▶ [What is required] Copy out all of the data word for word. Omit every picture.

[Input material — start]

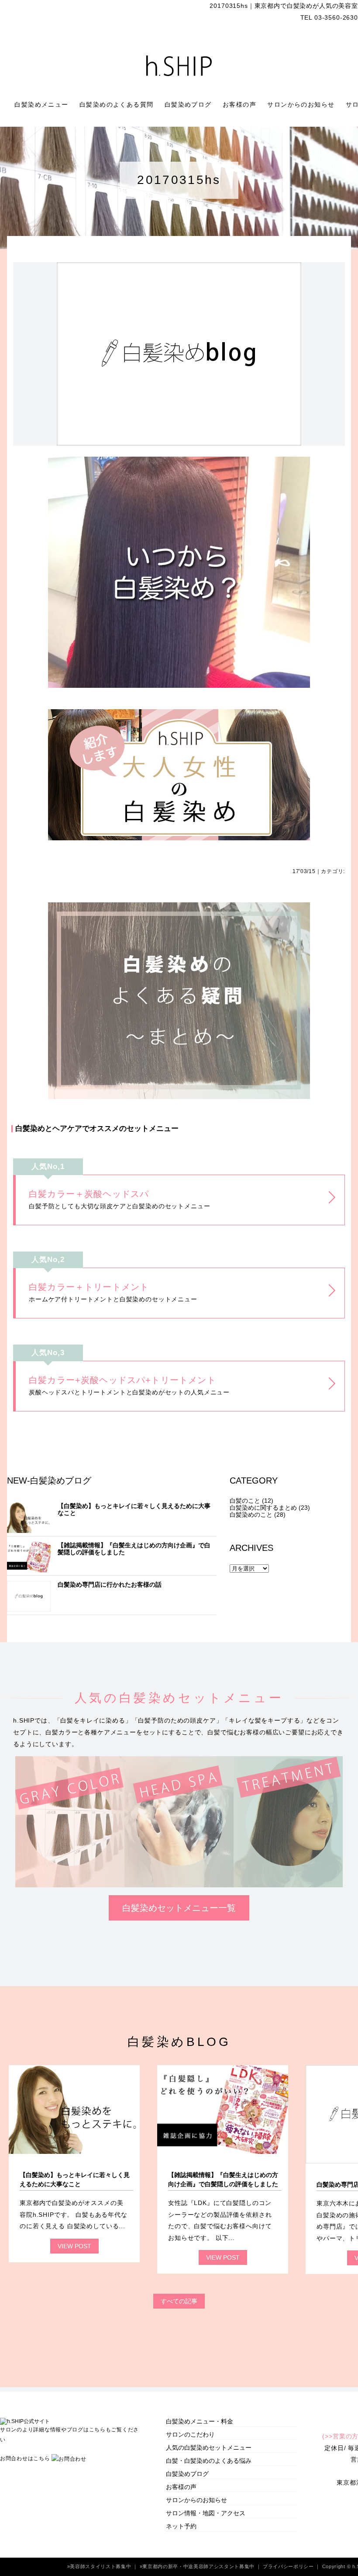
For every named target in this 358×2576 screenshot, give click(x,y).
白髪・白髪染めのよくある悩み (208, 2460)
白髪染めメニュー (42, 104)
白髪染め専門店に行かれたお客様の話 (110, 1584)
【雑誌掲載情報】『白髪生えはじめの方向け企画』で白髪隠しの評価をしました (134, 1549)
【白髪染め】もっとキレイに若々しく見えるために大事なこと (134, 1509)
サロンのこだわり (190, 2434)
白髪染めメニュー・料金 (199, 2421)
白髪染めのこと (251, 1514)
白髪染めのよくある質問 (117, 104)
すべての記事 (179, 2301)
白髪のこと (245, 1500)
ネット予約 (181, 2526)
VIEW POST (74, 2246)
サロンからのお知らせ (302, 104)
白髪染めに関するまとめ (263, 1507)
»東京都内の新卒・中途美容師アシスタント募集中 (198, 2566)
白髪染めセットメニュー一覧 (179, 1908)
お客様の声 (240, 104)
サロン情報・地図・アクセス (205, 2513)
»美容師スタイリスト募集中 (100, 2566)
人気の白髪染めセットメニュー (208, 2447)
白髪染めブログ (189, 104)
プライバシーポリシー (289, 2566)
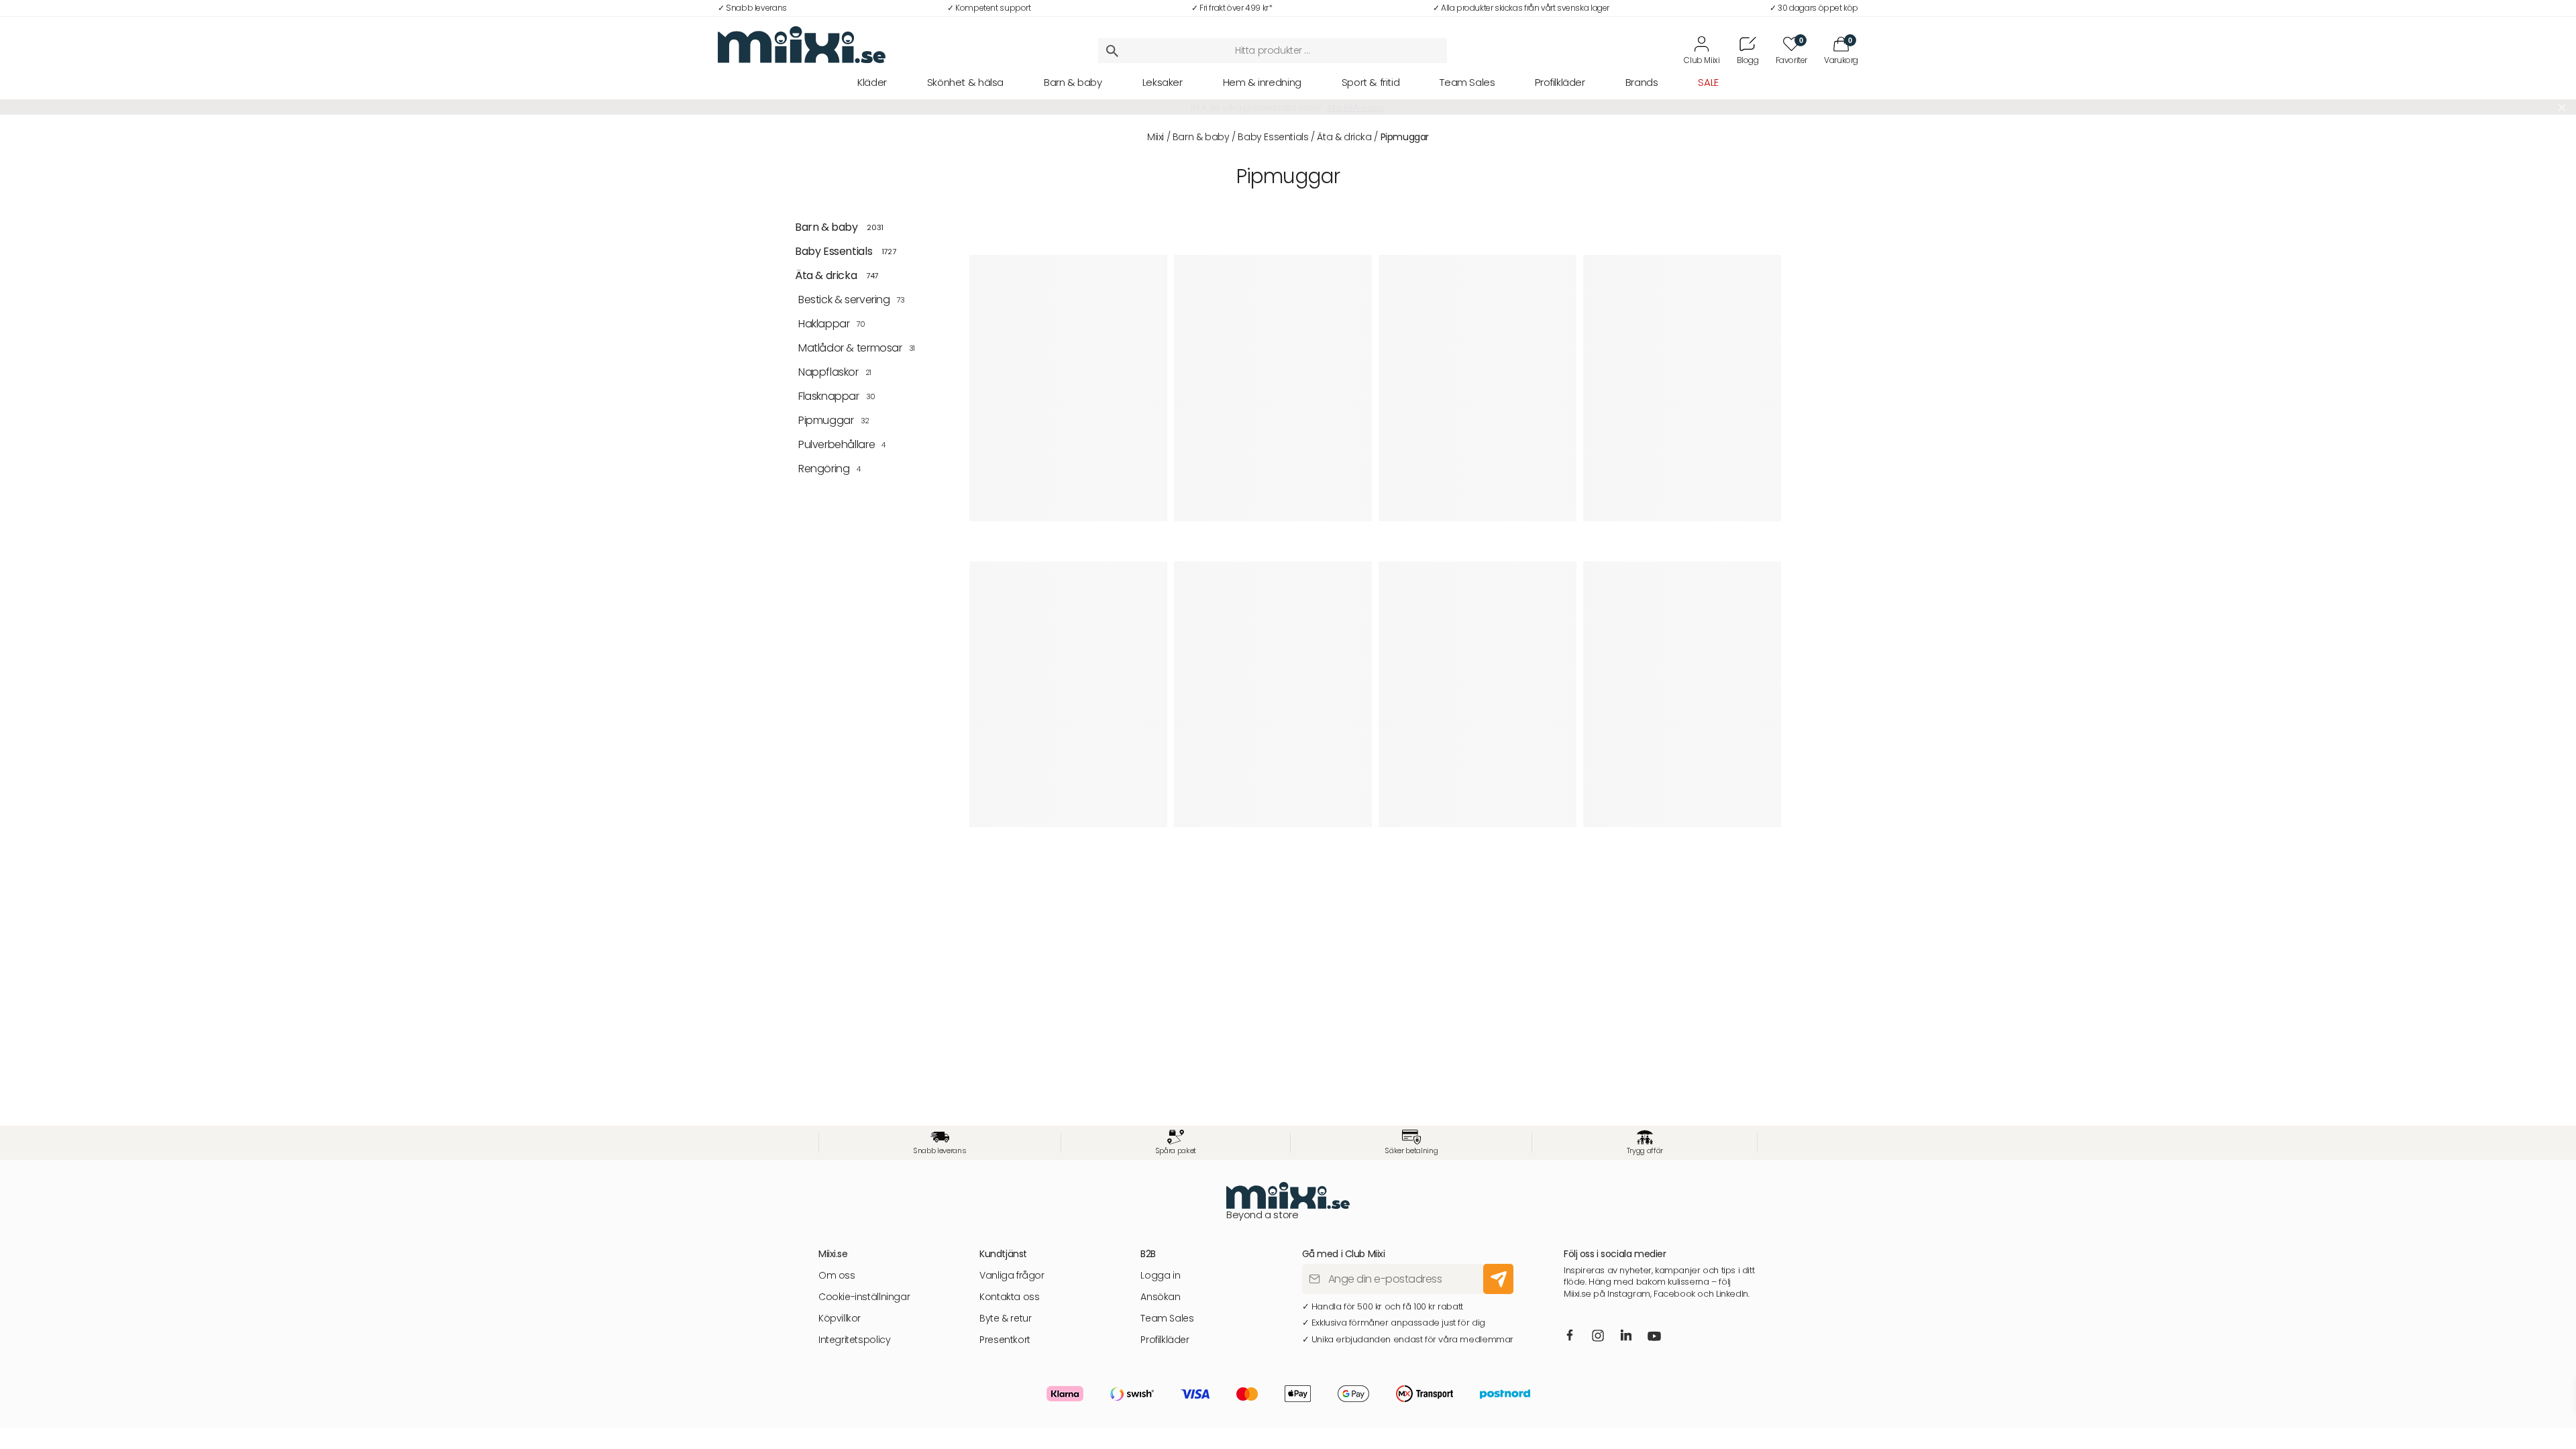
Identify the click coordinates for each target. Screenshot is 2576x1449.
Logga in (1160, 1275)
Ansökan (1160, 1297)
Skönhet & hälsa (965, 82)
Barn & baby (1073, 82)
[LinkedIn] (1625, 1336)
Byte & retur (1005, 1318)
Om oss (836, 1275)
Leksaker (1162, 82)
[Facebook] (1569, 1336)
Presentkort (1004, 1340)
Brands (1641, 82)
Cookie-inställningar (864, 1297)
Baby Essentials (1273, 137)
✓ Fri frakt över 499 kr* (1232, 7)
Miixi (1155, 137)
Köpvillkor (839, 1318)
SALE (1708, 82)
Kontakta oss (1009, 1297)
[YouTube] (1654, 1338)
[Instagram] (1598, 1337)
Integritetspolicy (854, 1340)
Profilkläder (1560, 82)
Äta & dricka (1344, 137)
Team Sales (1467, 82)
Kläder (872, 82)
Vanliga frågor (1011, 1275)
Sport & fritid (1371, 82)
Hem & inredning (1262, 82)
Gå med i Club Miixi (1367, 107)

[Input material — finish]

▶ [Exercise response]
For every named target in this 358×2576 screenshot, give click(x,y).
白髪・白髪染めのよくある悩み (208, 2460)
白髪染めメニュー (42, 104)
白髪染め専門店に行かれたお客様の話 (110, 1584)
【雑誌掲載情報】『白髪生えはじめの方向け企画』で白髪隠しの評価をしました (134, 1549)
【白髪染め】もっとキレイに若々しく見えるために大事なこと (134, 1509)
サロンのこだわり (190, 2434)
白髪染めメニュー・料金 (199, 2421)
白髪染めのこと (251, 1514)
白髪染めのよくある質問 (117, 104)
すべての記事 (179, 2301)
白髪のこと (245, 1500)
ネット予約 (181, 2526)
VIEW POST (74, 2246)
サロンからのお知らせ (302, 104)
白髪染めに関するまとめ (263, 1507)
»東京都内の新卒・中途美容師アシスタント募集中 (198, 2566)
白髪染めセットメニュー一覧 (179, 1908)
お客様の声 (240, 104)
サロン情報・地図・アクセス (205, 2513)
»美容師スタイリスト募集中 (100, 2566)
人気の白髪染めセットメニュー (208, 2447)
白髪染めブログ (189, 104)
プライバシーポリシー (289, 2566)
Identify the click coordinates for each target. Screenshot is 2576x1449.
Logga in (1160, 1275)
Ansökan (1160, 1297)
Skönhet & hälsa (965, 82)
Barn & baby (1073, 82)
[LinkedIn] (1625, 1336)
Byte & retur (1005, 1318)
Om oss (836, 1275)
Leksaker (1162, 82)
[Facebook] (1569, 1336)
Presentkort (1004, 1340)
Brands (1641, 82)
Cookie-inställningar (864, 1297)
Baby Essentials (1273, 137)
✓ Fri frakt över 499 kr* (1232, 7)
Miixi (1155, 137)
Köpvillkor (839, 1318)
SALE (1708, 82)
Kontakta oss (1009, 1297)
[YouTube] (1654, 1338)
[Instagram] (1598, 1337)
Integritetspolicy (854, 1340)
Profilkläder (1560, 82)
Äta & dricka (1344, 137)
Team Sales (1467, 82)
Kläder (872, 82)
Vanliga frågor (1011, 1275)
Sport & fritid (1371, 82)
Hem & inredning (1262, 82)
Gå med i Club Miixi (1367, 107)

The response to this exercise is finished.